Q: What would the perfect farm-out partner for Perdido bring to the table apart from capital?

A: Potential players would be those who have been producing in deepwater in the US. Perdido has synergies with the Great White block, which is operated by Shell for the consortium also including Chevron and BP. ExxonMobil has a project that is located just northeast of Perdido and BP has been allocated projects right on the trans-boundary area. At Chinook, BP also brought the first FPSO into the US Gulf. While we have these big players in mind, there are other potential partners. For example, Anadarko has just installed a spar in the Lucius field near the center of the Gulf. Such companies are performing well and can move faster than large IOCs due to a more rapid approval process. Anadarko, Noble Energy, and Cobalt are all companies that are well positioned to enter Mexican deepwaters and we are open to talk to all of them. Furthermore, the Mexican jurisdiction is a little easier to comply with than its US counterpart, which will encourage companies to invest here. The Great White field has been developed using a spar. We could use a spar, an FPSO, or both to develop the first three fields that will be farmed out, Trion, Exploratus, and Maximino, while we must also consider Supremus and Vasto.
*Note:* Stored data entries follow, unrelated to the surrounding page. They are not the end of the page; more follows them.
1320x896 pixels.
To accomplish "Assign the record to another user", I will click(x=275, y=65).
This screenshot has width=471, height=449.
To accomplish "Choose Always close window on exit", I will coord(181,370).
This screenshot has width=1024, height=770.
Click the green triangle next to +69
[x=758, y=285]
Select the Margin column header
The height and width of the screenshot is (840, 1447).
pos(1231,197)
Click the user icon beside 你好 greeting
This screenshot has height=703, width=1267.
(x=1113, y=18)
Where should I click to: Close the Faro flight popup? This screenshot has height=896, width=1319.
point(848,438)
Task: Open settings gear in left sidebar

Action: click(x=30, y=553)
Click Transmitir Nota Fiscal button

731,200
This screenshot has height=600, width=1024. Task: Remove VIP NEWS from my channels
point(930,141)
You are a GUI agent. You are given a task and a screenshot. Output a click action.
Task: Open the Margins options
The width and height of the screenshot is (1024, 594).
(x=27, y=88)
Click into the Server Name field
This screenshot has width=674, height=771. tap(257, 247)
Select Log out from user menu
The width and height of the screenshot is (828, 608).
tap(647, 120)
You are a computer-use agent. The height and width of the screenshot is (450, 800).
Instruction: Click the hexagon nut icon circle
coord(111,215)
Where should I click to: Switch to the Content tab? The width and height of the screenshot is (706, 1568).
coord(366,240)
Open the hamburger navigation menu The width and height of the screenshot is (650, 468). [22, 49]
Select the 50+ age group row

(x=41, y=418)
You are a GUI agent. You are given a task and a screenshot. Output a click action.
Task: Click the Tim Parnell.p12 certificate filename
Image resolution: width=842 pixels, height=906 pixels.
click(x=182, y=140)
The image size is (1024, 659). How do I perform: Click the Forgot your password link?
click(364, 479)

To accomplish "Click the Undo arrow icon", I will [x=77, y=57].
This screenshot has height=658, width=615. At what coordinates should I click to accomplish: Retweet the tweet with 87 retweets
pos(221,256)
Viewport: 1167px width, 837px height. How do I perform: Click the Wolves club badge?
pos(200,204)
Q: Does PEMEX have the ambition to independently explore deepwater blocks that may be included in future licensing rounds?

A: Exploring in deepwater is a risky business that nobody wants to do on their own. A single well can cost US$200 million so sharing the risk is always preferable. PEMEX previously operated alone in that scenario because it was the only operator by constitutional mandate. That is no longer the case so we have the chance to share the risks, and we will do so.

Q: What is the target date for first production at Lakach?

A: We expect first production at the end of next year, as all contracts have been approved by the board and awarded to the companies. We are building two pipelines to bring the natural gas to land and an onshore plant where liquids and gas will be separated. The construction of the plant is already in progress and the contract to build the subsea trees and the subsea infrastructure is being executed, so we are just waiting for the infrastructure to be finished. We have also finished the drilling of six development wells and are now waiting for the subsea trees to start the completion phase, before putting the gas into stream.

Q: Does this also means that two of your deepwater drilling rigs will be moved elsewhere?

A: Yes, we would like to move those rigs to look for more oil, most likely in the Deep Coatzacoalcos area, which is in the eastern part of the Gulf and northwest of the Yucatan peninsula. There could well be some activity there as the big players are interested in this area, which according to CNH will be offered in the deepwater phase of Round One. They are attracted by the prospective resources that could be located there. The Coatzacoalcos Deep is also interesting because PEMEX did not focus its limited resources there prior to the Energy Reform. However, we will now add execution capacity in that area. Since the Reform, we have allocated semi-submersible rigs to the four deepwater areas: the Coatzacoalcos Deep, Perdido, the Mexican Ridges, and the gas basin.

Q: What is the timeline for these first development wells to be drilled in Perdido?

A: Trion, Exploratus, and Maximino should be farmed out in June or July 2016. We expect to receive offers for the farm- outs by January or February 2016 at the latest, which should include an initial commitment to start drilling in 2016.